What you have to do
I would like every entry below written out exactly.

[Collected data entries]
━━━

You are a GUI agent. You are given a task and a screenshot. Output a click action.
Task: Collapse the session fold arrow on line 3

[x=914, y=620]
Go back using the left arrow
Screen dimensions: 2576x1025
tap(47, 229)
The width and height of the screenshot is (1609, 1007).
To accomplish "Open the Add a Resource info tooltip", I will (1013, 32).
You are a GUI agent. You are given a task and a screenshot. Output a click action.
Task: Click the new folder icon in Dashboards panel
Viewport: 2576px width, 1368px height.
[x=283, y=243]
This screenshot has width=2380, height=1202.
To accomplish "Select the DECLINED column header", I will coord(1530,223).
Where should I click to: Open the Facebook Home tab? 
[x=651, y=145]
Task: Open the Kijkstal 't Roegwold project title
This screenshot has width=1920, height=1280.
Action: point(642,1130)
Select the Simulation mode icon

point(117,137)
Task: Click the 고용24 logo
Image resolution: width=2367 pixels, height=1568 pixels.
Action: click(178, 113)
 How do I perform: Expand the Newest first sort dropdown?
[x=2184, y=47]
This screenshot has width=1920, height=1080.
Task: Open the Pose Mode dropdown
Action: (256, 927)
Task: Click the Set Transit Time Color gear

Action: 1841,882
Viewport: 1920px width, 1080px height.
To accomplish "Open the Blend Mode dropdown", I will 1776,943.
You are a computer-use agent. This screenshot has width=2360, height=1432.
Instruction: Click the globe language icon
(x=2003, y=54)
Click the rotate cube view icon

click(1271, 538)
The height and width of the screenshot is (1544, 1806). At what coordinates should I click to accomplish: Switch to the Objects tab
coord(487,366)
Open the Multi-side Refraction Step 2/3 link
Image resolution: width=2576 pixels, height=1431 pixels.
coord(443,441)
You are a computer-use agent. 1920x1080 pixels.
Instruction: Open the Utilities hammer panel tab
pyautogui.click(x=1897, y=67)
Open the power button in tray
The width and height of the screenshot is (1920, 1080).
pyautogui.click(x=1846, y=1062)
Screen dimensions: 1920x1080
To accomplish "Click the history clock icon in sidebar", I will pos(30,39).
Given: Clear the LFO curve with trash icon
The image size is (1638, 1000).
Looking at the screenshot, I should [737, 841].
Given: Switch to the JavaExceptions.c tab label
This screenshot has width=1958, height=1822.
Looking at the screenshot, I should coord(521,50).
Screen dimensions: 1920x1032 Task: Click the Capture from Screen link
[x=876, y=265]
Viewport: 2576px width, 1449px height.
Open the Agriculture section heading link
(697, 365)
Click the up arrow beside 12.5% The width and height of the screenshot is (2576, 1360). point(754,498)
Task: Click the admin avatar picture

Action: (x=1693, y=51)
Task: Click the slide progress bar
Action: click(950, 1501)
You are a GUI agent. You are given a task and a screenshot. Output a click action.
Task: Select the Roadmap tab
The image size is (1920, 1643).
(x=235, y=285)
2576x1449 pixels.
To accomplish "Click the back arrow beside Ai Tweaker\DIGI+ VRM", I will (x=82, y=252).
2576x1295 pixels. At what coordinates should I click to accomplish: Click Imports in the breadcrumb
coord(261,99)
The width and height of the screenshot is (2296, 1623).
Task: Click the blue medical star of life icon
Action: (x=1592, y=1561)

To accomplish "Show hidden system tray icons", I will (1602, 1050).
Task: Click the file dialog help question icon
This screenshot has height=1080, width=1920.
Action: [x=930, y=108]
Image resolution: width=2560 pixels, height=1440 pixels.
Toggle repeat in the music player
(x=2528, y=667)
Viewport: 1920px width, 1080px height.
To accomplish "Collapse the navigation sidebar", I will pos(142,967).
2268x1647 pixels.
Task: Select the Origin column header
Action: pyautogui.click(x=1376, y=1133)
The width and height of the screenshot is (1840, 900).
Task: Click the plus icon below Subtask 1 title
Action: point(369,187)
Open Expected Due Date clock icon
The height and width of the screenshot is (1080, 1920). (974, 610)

━━━

Solution to the exercise
You are a GUI agent. You are given a task and a screenshot. Output a click action.
Task: Collapse the session fold arrow on line 3

[x=914, y=620]
Go back using the left arrow
Screen dimensions: 2576x1025
tap(47, 229)
The width and height of the screenshot is (1609, 1007).
To accomplish "Open the Add a Resource info tooltip", I will (1013, 32).
You are a GUI agent. You are given a task and a screenshot. Output a click action.
Task: Click the new folder icon in Dashboards panel
Viewport: 2576px width, 1368px height.
[x=283, y=243]
This screenshot has width=2380, height=1202.
To accomplish "Select the DECLINED column header", I will coord(1530,223).
Where should I click to: Open the Facebook Home tab? 
[x=651, y=145]
Task: Open the Kijkstal 't Roegwold project title
This screenshot has width=1920, height=1280.
Action: point(642,1130)
Select the Simulation mode icon

point(117,137)
Task: Click the 고용24 logo
Image resolution: width=2367 pixels, height=1568 pixels.
Action: click(178, 113)
 How do I perform: Expand the Newest first sort dropdown?
[x=2184, y=47]
This screenshot has width=1920, height=1080.
Task: Open the Pose Mode dropdown
Action: (256, 927)
Task: Click the Set Transit Time Color gear

Action: 1841,882
Viewport: 1920px width, 1080px height.
To accomplish "Open the Blend Mode dropdown", I will 1776,943.
You are a computer-use agent. This screenshot has width=2360, height=1432.
Instruction: Click the globe language icon
(x=2003, y=54)
Click the rotate cube view icon

click(1271, 538)
The height and width of the screenshot is (1544, 1806). At what coordinates should I click to accomplish: Switch to the Objects tab
coord(487,366)
Open the Multi-side Refraction Step 2/3 link
Image resolution: width=2576 pixels, height=1431 pixels.
coord(443,441)
You are a computer-use agent. 1920x1080 pixels.
Instruction: Open the Utilities hammer panel tab
pyautogui.click(x=1897, y=67)
Open the power button in tray
The width and height of the screenshot is (1920, 1080).
pyautogui.click(x=1846, y=1062)
Screen dimensions: 1920x1080
To accomplish "Click the history clock icon in sidebar", I will pos(30,39).
Given: Clear the LFO curve with trash icon
The image size is (1638, 1000).
Looking at the screenshot, I should [737, 841].
Given: Switch to the JavaExceptions.c tab label
This screenshot has width=1958, height=1822.
Looking at the screenshot, I should coord(521,50).
Screen dimensions: 1920x1032 Task: Click the Capture from Screen link
[x=876, y=265]
Viewport: 2576px width, 1449px height.
Open the Agriculture section heading link
(697, 365)
Click the up arrow beside 12.5% The width and height of the screenshot is (2576, 1360). point(754,498)
Task: Click the admin avatar picture

Action: (x=1693, y=51)
Task: Click the slide progress bar
Action: click(950, 1501)
You are a GUI agent. You are given a task and a screenshot. Output a click action.
Task: Select the Roadmap tab
The image size is (1920, 1643).
(x=235, y=285)
2576x1449 pixels.
To accomplish "Click the back arrow beside Ai Tweaker\DIGI+ VRM", I will (x=82, y=252).
2576x1295 pixels. At what coordinates should I click to accomplish: Click Imports in the breadcrumb
coord(261,99)
The width and height of the screenshot is (2296, 1623).
Task: Click the blue medical star of life icon
Action: (x=1592, y=1561)

To accomplish "Show hidden system tray icons", I will (1602, 1050).
Task: Click the file dialog help question icon
This screenshot has height=1080, width=1920.
Action: [x=930, y=108]
Image resolution: width=2560 pixels, height=1440 pixels.
Toggle repeat in the music player
(x=2528, y=667)
Viewport: 1920px width, 1080px height.
To accomplish "Collapse the navigation sidebar", I will pos(142,967).
2268x1647 pixels.
Task: Select the Origin column header
Action: pyautogui.click(x=1376, y=1133)
The width and height of the screenshot is (1840, 900).
Task: Click the plus icon below Subtask 1 title
Action: point(369,187)
Open Expected Due Date clock icon
The height and width of the screenshot is (1080, 1920). (974, 610)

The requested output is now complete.